### [Task brief]
Could you copy every line of the data that contains the word "screenshot"?

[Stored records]
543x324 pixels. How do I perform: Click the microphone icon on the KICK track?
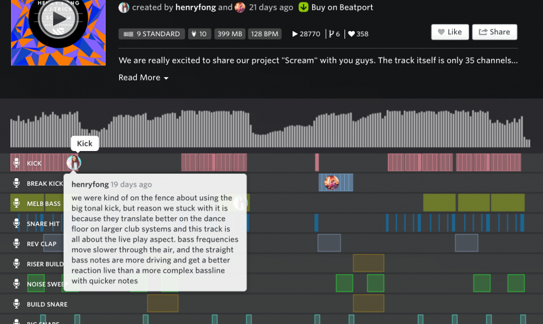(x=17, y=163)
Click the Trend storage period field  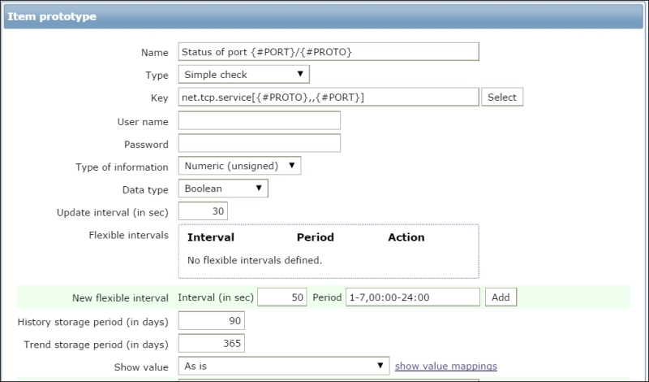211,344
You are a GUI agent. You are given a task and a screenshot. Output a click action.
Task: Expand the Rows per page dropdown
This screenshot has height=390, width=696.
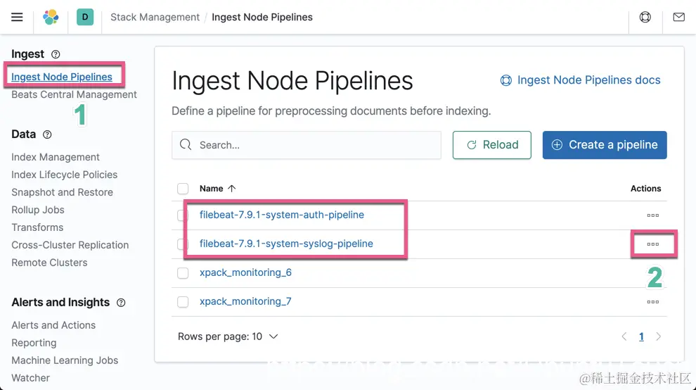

### [Answer below]
You are a GUI agent. You are given a task and a screenshot. Output a click action.
This screenshot has height=390, width=696.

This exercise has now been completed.